> [DESCRIPTION OF THE TASK]: Please copy all of the records exactly, leaving nothing out.

##############################

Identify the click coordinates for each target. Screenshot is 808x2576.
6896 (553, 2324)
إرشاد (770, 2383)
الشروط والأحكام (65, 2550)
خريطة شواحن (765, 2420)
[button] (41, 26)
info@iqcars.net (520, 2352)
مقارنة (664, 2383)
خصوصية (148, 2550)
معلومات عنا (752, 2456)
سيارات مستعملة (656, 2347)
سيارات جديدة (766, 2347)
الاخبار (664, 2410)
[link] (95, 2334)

##############################

> [COMPLETED TASK]:
Identify the click coordinates for each target. Screenshot is 808x2576.
6896 (553, 2324)
إرشاد (770, 2383)
الشروط والأحكام (65, 2550)
خريطة شواحن (765, 2420)
[button] (41, 26)
info@iqcars.net (520, 2352)
مقارنة (664, 2383)
خصوصية (148, 2550)
معلومات عنا (752, 2456)
سيارات مستعملة (656, 2347)
سيارات جديدة (766, 2347)
الاخبار (664, 2410)
[link] (95, 2334)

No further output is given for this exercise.